I have a server on 192.168.49.2 where I have some services like proxies, and pihole which is responsible for resolving domain names on my LAN. It has a setting to forward all queries to OpenDNS servers, and to forward LAN domain do router, so that all devices know each other by their domain names.

On /etc/conf/dhcp I have a setting that directs DNS requests to my server, so that all devices use it and not the router dnsmasq.

The issue is that recently I noticed that domains I had blocked on pihole were being accessible, meaning its block is being bypassed. On a Win10, I executed ipconfig /all and this is what I found:

   Default Gateway . . . . . . . . . : fe80::xxxx:xxxx:fe5d:79d7%4
                                       192.168.49.1
   DHCP Server . . . . . . . . . . . : 192.168.49.1
   DNS Servers . . . . . . . . . . . : fdfa::1
                                       192.168.49.2
                                       fdfa::1
   NetBIOS over Tcpip. . . . . . . . : Enabled

pihole IPv4 addr 192.168.49.2 is correctly being used as DNS server, but router IPv6 addr fdfa::1 is also there. This means that DNS queries are being sent to my router and not to pihole.

I reviewed /etc/conf/dhcp and found no reference to fdfa::1

config dnsmasq
	option domainneeded '1'
	option localise_queries '1'
	option rebind_protection '1'
	option rebind_localhost '1'
	option expandhosts '1'
	option authoritative '1'
	option readethers '1'
	option leasefile '/tmp/dhcp.leases'
	option resolvfile '/tmp/resolv.conf.auto'
	option local '/mydomain.lan/'
	option domain 'mydomain.lan'
	option nonwildcard '0'
	option localservice '0'

config dhcp 'lan'
	option interface 'lan'
	option dhcpv6 'server'
	option ra 'server'
	option start '110'
	option limit '60'
	option leasetime '1h'
	option ra_default '0'
	option ra_management '1'
	list dhcp_option '6,192.168.49.2'

config dhcp 'wan'
	option interface 'wan'
	option ignore '1'

config odhcpd 'odhcpd'
	option maindhcp '0'
	option leasefile '/tmp/hosts/odhcpd'
	option leasetrigger '/usr/sbin/odhcpd-update'
	option loglevel '4'

config domain

config host
	option name 'router'
	option dns '1'
	option mac 'xxxxxxxxxxxxx'
	option ip '192.168.49.1'
	option hostid '1'
	option leasetime '600'

config host
	option name 'wifi'
	option dns '1'
	option mac 'xxxxxxxxxxxxx'
	option ip '192.168.49.3'
	option leasetime '3600'
	option hostid '3'

(...)

config host

Am I missing anything? Might RA be doing that by default?

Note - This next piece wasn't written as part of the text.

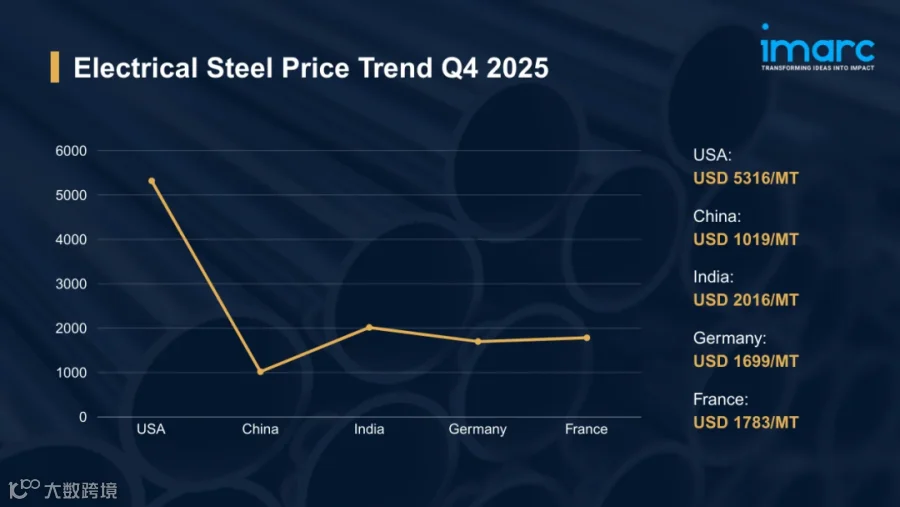This screenshot has width=900, height=507.
Task: Click the yellow bar beside the title
Action: tap(55, 67)
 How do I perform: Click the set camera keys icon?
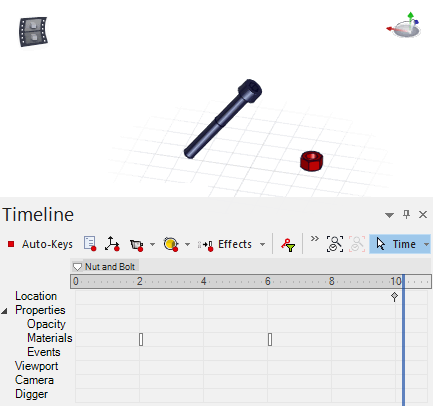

How can I force to list dhcp_option '6,192.168.49.2' be the only DNS server they use?

vgaetera · December 23, 2020, 9:58pm

Providing custom DNS with DHCP options:

Configure odhcpd using the IPv6 ULA address of Pi-hole
Use the same IPv4 address for both dnsmasq and odhcpd

frollic · December 23, 2020, 10:14pm

And don't forget to disable DoT/DoH in the browsers.

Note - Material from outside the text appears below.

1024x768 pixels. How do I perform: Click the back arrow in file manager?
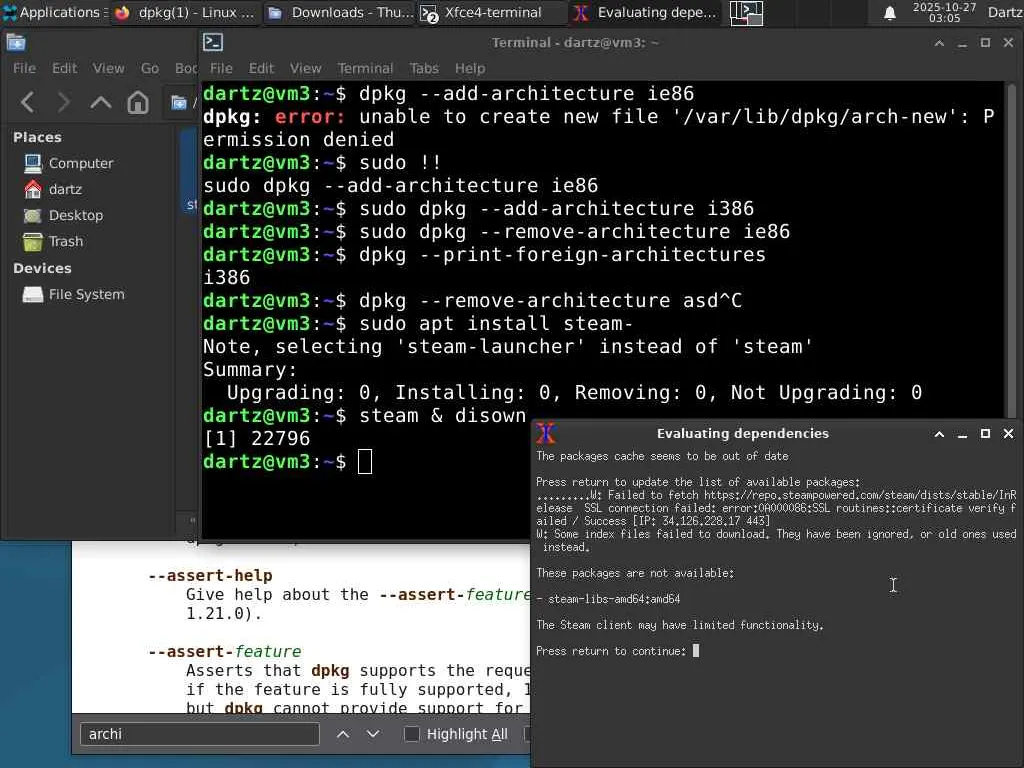click(x=27, y=103)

Hikari · December 24, 2020, 12:11am

tnx! But it doesn't seem to have worked...

uci -q delete dhcp.lan.dns
uci add_list dhcp.lan.dns="fdfa::2"

resulted in

   DNS Servers . . . . . . . . . . . : fdfa::1
                                       192.168.49.2
                                       fdfa::2
                                       fdfa::1
   NetBIOS over Tcpip. . . . . . . . : Enabled

fdfa::2 was added, but 1 remained.

Isn't it possible to just have 192.168.49.2 and nothing else?

vgaetera · December 24, 2020, 2:00am

# OpenWrt
uci -q delete dhcp.lan.dns
uci add_list dhcp.lan.dns="fdfa::2"
uci add_list dhcp.lan.dns="192.168.49.2"
uci commit dhcp
/etc/init.d/odhcpd restart
uci show dhcp

# Client
ipconfig /release
ipconfig /release6
ipconfig /flushdns
ipconfig /renew
ipconfig /renew6

https://docs.microsoft.com/en-us/windows-server/administration/windows-commands/ipconfig

Hikari · December 24, 2020, 4:55am

It worked! 2 new settings were added to lan:

config dhcp 'lan'
	option interface 'lan'
	option dhcpv6 'server'
	option ra 'server'
	option start '110'
	option limit '60'
	option leasetime '1h'
	option ra_default '0'
	option ra_management '1'
	list dhcp_option '6,192.168.49.2'
	list dns 'fdfa::2'
	list dns '192.168.49.2'

system · January 3, 2021, 4:55am

This topic was automatically closed 10 days after the last reply. New replies are no longer allowed.